16 Agent Patterns: An Agent Engineering Primer

Any sufficiently advanced technology is indistinguishable from magic. — Arthur C. Clarke

What are AI agents? Simon Willison crowdsourced a lot of definitions that focus on:

1) Using AI to take action on the user’s behalf in the real world (i.e. what the agent does)
2) Using AI to control a loop or complex flow (i.e. how the agent does it).

An AI agent takes a sequence of actions based on an AI-determined control flow.

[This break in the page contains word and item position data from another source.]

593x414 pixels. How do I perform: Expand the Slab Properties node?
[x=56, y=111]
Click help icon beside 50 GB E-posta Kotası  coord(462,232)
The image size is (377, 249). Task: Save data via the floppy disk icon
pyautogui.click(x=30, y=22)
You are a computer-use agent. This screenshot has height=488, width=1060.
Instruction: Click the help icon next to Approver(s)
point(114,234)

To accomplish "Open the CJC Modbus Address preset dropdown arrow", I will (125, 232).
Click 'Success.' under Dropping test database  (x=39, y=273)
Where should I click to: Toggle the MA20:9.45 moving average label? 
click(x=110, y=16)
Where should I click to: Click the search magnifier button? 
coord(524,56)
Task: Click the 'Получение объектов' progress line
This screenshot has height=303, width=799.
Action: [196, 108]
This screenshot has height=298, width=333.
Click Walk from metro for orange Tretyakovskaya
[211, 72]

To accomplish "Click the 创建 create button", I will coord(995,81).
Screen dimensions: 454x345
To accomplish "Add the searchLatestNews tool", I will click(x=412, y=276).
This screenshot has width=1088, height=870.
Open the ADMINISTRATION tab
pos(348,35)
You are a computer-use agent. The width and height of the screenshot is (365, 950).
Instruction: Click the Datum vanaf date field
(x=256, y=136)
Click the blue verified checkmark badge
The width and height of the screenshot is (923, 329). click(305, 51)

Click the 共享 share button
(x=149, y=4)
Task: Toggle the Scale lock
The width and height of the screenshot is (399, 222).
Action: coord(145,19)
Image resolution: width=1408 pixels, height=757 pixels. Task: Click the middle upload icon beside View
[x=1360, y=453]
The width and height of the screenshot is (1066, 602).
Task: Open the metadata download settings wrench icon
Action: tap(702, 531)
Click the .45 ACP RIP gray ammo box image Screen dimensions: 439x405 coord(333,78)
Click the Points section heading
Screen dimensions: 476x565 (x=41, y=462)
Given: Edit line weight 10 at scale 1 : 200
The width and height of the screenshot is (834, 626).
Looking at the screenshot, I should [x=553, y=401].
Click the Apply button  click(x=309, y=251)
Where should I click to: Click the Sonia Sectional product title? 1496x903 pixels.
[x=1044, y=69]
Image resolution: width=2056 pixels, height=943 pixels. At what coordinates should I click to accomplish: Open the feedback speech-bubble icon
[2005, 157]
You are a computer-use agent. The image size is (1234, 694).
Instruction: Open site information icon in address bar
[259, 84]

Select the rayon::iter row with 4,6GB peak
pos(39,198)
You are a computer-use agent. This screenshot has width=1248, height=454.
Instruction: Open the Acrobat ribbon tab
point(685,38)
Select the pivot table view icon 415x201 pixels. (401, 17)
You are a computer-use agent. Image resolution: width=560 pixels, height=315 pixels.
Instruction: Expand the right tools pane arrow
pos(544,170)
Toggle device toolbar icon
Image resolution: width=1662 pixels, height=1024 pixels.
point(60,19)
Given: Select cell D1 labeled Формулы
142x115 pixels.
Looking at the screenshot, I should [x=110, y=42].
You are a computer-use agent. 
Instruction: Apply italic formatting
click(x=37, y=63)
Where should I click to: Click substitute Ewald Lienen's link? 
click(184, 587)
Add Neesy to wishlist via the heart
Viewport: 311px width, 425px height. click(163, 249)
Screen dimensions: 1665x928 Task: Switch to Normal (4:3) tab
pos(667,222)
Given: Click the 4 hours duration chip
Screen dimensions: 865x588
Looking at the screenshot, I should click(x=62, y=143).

Agents use prompts as the CPU of a Turing machine that can manage state, memory, I/O, and control flow. The agent can access the Internet and tools to perform compute tasks, retrieve info, take actions via APIs, and use the outputs to determine next steps in a loop or complex control flow. Maybe even control a browser or computer.

In this post, we’ll try to develop a roadmap of agent concepts and patterns to learn, and resources to learn them.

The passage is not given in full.